Vela Diagnostics has launched new focused (60 genes) and comprehensive (525 genes) next-generation sequencing (NGS)-based panels to detect RNA and DNA cancer biomarkers from formalin-fixed paraffin-embedded (FFPE) tissue specimens.
The new pan-cancer gene panels include the focused OncoKey SL 60 Plus Panel and comprehensive OncoKey SL 525 Plus Panel.
They can detect insertions/deletions (INDELs), copy number variations (CNVs), single nucleotide variations (SNVs), fusions, splice variants, microsatellite instability (MSI), oncogenic viruses and bacteria in a single assay.
Featuring a sample-to-result workflow, the new NGS-based panels can evaluate up to 64 samples in a single sequencing run.

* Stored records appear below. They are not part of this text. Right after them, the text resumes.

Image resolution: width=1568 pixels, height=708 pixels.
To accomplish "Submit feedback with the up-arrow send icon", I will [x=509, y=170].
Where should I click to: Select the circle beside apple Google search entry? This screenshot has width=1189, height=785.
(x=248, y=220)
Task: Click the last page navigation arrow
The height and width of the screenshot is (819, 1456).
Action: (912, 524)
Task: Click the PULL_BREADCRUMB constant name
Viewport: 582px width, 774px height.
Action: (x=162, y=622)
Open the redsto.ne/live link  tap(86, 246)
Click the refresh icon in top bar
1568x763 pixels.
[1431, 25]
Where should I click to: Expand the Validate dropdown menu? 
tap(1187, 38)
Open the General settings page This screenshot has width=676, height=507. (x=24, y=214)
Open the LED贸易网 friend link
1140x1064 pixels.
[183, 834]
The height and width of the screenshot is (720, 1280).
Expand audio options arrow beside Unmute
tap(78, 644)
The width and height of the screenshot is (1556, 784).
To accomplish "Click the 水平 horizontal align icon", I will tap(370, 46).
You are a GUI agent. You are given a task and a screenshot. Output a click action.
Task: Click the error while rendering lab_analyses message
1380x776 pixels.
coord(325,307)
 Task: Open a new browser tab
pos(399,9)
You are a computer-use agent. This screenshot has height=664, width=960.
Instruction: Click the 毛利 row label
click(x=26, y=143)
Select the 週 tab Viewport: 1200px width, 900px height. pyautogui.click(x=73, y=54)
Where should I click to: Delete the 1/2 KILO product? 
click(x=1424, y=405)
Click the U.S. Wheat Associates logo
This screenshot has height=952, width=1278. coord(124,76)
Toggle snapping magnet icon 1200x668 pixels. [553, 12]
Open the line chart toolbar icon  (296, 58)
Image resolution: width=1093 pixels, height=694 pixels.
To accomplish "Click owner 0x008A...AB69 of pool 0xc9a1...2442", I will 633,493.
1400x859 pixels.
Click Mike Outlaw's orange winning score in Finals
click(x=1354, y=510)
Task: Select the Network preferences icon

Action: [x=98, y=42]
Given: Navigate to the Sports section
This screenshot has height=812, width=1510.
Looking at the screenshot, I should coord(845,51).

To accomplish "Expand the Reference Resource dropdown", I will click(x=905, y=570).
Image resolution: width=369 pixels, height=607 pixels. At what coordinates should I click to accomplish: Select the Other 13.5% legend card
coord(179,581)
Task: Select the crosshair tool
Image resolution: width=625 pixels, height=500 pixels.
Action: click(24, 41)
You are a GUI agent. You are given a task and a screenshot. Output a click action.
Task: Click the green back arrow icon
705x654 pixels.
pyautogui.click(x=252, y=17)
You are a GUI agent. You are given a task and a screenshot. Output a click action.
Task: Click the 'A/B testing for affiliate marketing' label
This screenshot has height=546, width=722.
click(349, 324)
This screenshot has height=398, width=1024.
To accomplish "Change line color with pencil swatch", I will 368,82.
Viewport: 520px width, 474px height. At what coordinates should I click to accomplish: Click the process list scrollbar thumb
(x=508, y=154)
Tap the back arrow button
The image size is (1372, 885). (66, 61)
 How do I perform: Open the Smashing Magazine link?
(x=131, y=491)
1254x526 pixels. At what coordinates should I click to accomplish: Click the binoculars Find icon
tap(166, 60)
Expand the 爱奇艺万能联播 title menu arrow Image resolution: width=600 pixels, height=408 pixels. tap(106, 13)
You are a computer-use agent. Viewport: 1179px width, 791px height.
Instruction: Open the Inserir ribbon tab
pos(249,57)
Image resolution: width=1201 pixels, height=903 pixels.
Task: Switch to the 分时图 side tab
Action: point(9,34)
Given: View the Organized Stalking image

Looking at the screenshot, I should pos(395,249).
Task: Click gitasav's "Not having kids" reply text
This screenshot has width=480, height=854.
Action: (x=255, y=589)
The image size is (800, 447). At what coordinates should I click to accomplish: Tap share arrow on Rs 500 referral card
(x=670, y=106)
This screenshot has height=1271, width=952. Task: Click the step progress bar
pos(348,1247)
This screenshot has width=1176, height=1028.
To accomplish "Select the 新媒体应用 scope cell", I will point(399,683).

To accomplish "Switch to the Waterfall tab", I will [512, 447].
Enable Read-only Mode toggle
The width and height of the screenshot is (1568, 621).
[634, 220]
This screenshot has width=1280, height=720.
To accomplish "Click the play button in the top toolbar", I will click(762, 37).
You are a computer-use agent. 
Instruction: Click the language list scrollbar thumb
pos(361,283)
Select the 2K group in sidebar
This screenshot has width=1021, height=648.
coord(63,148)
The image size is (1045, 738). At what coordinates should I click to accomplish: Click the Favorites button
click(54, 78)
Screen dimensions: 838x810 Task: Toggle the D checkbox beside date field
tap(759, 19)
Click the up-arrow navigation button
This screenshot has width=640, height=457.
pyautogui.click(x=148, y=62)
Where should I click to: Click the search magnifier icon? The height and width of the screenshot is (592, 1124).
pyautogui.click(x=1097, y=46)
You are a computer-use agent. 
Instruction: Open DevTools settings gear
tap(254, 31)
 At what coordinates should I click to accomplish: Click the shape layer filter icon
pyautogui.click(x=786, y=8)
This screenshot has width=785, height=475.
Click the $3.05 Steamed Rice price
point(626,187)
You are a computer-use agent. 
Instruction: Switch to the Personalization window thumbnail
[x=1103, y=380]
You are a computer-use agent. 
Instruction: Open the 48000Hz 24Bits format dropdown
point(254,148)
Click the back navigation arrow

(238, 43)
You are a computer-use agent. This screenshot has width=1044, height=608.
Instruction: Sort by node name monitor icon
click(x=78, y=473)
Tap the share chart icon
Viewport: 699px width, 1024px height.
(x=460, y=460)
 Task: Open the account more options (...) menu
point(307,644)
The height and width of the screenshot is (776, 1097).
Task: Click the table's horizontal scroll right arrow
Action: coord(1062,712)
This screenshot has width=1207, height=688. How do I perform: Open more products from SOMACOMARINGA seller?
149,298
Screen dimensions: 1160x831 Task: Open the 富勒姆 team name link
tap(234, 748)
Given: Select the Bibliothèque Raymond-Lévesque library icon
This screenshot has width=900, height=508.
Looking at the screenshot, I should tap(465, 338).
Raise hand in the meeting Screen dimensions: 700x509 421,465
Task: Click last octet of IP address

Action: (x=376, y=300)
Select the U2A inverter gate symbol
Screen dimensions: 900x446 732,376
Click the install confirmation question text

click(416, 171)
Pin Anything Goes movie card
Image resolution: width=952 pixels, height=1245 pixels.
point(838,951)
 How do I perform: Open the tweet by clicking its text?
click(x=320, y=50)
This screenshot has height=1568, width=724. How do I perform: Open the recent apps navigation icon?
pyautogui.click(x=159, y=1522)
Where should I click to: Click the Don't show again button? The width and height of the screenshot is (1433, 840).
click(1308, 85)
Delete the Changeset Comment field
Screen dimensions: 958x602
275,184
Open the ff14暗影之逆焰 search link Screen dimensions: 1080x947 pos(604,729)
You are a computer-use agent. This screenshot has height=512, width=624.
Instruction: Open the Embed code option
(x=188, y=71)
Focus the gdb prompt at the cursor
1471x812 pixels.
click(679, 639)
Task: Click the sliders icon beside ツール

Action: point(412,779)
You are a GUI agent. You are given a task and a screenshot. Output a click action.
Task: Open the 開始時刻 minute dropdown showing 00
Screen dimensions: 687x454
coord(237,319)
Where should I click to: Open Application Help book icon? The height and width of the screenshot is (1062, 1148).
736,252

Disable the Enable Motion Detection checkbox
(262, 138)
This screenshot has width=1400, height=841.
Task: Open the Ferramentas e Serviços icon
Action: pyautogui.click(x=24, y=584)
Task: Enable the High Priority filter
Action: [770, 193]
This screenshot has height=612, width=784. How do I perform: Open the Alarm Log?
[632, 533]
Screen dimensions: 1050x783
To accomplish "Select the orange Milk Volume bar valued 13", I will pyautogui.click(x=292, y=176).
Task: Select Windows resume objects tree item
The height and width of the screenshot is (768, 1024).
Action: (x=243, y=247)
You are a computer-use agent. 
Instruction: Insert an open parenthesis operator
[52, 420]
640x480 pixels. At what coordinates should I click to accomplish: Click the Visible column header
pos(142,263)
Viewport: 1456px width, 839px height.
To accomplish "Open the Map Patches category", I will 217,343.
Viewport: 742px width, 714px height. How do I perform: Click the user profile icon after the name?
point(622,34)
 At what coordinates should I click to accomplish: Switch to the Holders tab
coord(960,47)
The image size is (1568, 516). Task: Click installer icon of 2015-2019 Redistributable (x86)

They require 2.5 hours of hands-on time and generate results within five days.
“Using these panels on Vela Diagnostics ’ automated workflow will reduce human error and minimise sample cross-contamination, which can be generated by using a manual workflow.
“In addition, our VELA Analytics solutions and services can identify and interpret genetic variants in tumours, making it possible to provide actionable options for healthcare and research professionals quickly and accurately.”
The company noted that the OncoKey SL 60 and 525 Plus Panels provide high sample traceability, from automated sample extraction to data quality control (QC).
They can be adapted to current lab situations and their workflow is wrapped around Illumina sequencing platforms.
Last November, the US Food and Drug Administration (FDA ) granted emergency use authorisation (EUA) to Vela Diagnostics ‘ ViroKey SARS-CoV-2 reverse transcription-polymerase chain reaction Test v2.0 with expanded automation options.